In particular, FDI data shows there are plans to reshore production to Europe, particularly in strategic sectors where governments have offered incentives to companies to build factories, such as semiconductors, electric vehicles (EVs) and pharmaceuticals. This reflects how the Covid-19 pandemic highlighted vulnerabilities in globally spread supply chains and the need for companies to have facilities closer to end consumer markets in Europe.

It’s worth noting, though, that this data from fDi Markets tracks investment announcements. The long-term impact of these investments on the European industrial trajectory will depend on two main factors: installing and ramping up production according to plans, and their real power as anchors for the development of whole industrial clusters. Both present many challenges.

The development of these facilities requires large quantities of raw materials, water and power, and often deep pools of highly skilled workers that are not necessarily readily available in their geographies. They are also industrial behemoths that may be hard to incorporate into local economies.

Among others, Intel is finding it difficult to hire for its new €30bn fabrication plant (fab) in Magdeburg, Germany; STMicroelectronics and Global Foundries are facing local opposition for the water uses of their new fab in Crolles, France; and the Irish are up in arms against the development of new data centres — another key piece for the regional security of the European digital economy — which already consume a third of the national electricity production.

Besides, regardless of public incentives, the capex-intensive nature of these investments also means their technology and business case has to be rock-solid. In June, carmaker BMW scrapped a €2bn contract with European battery sensation Northvolt. The Swedish company is reviewing its aggressive expansion plans across Europe accordingly, its CEO told the Financial Times a few weeks later.

The second factor regards the gravitational pull that these mega projects will be able to exert on local industrial ecosystems. If they want to serve regional strategic interests, they can’t exist in a vacuum. In this regard, they face an uphill battle as the know-how and industrial footprint of these strategic industries is currently limited in Europe after decades of offshoring. Their role in partnering with education institutions to train the local workforce, as well as nurture and grow local suppliers, will be vital.

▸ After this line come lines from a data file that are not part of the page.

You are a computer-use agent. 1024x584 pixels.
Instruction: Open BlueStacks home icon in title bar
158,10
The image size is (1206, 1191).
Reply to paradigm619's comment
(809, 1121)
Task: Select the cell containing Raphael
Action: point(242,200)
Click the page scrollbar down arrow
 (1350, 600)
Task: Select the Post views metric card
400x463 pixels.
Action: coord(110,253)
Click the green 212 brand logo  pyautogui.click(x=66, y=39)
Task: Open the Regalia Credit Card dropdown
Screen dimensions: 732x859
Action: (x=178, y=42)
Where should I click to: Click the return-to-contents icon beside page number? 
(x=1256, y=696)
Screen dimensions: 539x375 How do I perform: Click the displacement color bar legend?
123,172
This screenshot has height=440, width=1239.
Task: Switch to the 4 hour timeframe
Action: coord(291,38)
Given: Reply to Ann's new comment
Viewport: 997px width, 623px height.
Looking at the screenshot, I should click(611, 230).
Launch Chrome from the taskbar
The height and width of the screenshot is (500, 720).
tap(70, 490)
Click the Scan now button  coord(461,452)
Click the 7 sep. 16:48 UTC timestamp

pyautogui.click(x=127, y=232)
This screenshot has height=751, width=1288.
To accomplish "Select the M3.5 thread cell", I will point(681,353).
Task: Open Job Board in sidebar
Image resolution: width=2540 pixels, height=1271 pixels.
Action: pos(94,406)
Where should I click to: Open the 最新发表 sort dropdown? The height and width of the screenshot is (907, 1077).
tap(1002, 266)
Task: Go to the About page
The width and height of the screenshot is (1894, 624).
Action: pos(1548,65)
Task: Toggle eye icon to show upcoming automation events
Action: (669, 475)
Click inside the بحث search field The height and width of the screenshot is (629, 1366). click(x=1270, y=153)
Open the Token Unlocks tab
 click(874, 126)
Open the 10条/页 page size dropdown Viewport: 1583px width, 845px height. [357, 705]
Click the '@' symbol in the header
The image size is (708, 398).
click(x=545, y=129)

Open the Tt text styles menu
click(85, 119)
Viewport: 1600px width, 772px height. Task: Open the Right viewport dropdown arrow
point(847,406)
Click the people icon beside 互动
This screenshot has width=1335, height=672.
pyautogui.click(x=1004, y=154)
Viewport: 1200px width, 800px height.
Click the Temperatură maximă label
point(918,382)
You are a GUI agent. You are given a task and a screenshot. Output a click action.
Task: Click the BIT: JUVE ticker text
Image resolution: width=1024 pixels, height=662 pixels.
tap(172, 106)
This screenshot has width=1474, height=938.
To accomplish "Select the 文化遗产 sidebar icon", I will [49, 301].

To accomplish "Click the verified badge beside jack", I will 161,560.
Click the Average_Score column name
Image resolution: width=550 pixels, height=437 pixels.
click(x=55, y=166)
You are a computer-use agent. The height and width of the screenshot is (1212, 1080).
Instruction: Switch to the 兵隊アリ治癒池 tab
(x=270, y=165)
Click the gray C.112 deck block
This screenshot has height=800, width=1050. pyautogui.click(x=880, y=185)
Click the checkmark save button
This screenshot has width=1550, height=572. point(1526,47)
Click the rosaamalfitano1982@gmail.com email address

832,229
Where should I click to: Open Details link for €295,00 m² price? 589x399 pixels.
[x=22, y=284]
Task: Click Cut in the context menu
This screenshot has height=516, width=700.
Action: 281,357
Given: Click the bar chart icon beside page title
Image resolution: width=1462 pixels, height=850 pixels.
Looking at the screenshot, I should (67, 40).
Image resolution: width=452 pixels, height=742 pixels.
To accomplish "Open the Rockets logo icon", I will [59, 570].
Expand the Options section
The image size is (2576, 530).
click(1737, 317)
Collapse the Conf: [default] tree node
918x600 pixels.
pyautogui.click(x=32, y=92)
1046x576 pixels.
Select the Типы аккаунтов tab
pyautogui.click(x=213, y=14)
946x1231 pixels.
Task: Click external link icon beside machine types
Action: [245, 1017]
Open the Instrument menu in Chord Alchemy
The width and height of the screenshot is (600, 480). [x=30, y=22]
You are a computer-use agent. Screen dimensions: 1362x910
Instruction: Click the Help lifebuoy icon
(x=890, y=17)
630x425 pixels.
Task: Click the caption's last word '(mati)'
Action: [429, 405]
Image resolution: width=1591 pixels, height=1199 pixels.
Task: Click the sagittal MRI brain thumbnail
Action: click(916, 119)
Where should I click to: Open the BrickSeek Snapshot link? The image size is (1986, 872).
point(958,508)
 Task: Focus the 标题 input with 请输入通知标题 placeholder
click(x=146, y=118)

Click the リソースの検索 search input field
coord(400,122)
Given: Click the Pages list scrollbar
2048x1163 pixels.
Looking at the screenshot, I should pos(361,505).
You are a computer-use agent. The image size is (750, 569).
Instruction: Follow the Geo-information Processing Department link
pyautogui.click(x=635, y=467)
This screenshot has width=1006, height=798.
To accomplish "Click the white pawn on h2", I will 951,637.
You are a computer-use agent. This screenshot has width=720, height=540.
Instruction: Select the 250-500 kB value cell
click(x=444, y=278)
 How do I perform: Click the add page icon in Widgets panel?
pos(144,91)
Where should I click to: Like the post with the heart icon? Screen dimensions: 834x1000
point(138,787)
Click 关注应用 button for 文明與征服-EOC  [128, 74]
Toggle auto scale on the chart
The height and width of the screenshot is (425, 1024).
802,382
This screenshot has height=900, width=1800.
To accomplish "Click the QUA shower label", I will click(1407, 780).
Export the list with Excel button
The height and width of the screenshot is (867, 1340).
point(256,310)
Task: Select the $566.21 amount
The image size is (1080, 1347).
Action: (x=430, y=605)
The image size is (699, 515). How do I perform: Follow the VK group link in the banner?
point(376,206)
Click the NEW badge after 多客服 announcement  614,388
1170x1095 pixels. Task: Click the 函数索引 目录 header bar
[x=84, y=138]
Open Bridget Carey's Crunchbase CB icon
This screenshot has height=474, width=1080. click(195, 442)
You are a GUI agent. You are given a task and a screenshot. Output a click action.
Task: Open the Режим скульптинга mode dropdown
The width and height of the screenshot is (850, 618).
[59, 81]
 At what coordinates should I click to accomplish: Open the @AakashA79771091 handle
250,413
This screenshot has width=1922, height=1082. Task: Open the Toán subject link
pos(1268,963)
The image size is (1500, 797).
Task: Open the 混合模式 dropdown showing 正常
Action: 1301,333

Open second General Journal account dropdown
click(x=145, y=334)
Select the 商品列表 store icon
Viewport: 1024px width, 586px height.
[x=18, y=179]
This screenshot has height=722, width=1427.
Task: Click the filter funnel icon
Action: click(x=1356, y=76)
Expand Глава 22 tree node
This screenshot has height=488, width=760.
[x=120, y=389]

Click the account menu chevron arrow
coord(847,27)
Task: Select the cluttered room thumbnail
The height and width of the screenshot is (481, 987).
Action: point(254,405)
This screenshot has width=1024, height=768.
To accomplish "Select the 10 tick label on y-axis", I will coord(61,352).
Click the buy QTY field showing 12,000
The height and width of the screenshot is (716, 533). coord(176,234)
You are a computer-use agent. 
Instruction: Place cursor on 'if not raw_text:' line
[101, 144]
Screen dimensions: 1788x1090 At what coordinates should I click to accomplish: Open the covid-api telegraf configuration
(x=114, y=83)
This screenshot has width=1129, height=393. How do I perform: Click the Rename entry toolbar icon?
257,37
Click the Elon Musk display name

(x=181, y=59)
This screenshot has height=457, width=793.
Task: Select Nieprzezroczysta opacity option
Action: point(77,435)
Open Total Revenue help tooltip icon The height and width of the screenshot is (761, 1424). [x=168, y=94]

Ultimately, these mega projects have the potential to be game-changers for local and regional economies. They can turn the tide on deindustrialisation, provided they become anchors for the development of new industrial clusters, and help pivot existing skills and companies. But the transition will not be smooth as legacy industries continue to struggle and new industries face the typical challenges of fledgling markets — see the recent dip in EV demand.

In terms of outlook, it’s day and night from 10 years ago, when offshoring seemed to have sealed the fate of European industry. But in terms of the short-term transition, things may get worse before they get better.